REQUIREMENTS ▸ Transcribe the records, starting at the line containing "You are a computer-use agent. This" and ending at the line containing "(x=710, y=22)", keeping every character unchanged and omitting the pictures.
----- DATA TO USE -----
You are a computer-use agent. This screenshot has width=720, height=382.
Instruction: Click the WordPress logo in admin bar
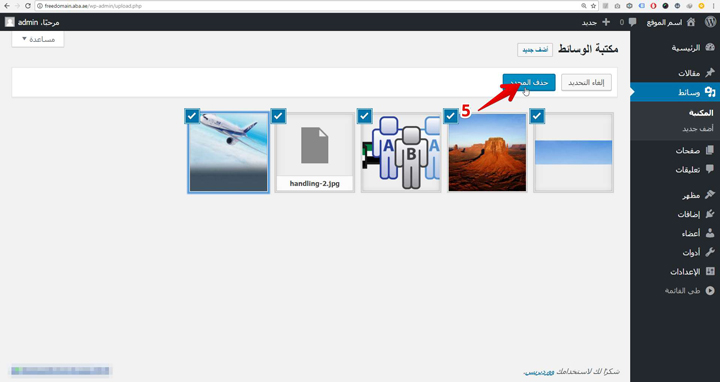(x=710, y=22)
-----
----- DATA TO USE -----
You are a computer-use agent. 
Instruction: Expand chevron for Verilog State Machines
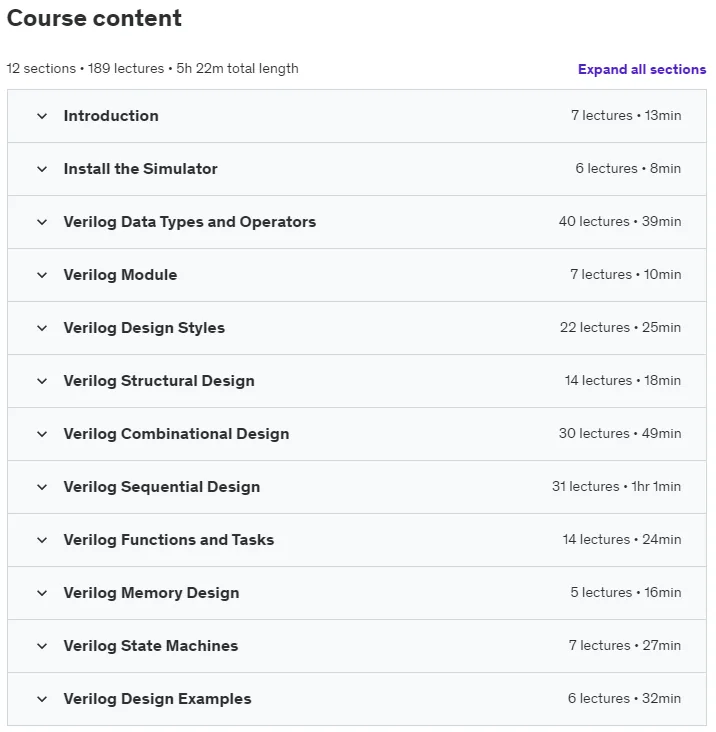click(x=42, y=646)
-----
COMPLETE OUTPUT ▸
You are a computer-use agent. This screenshot has width=720, height=382.
Instruction: Click the WordPress logo in admin bar
(x=710, y=22)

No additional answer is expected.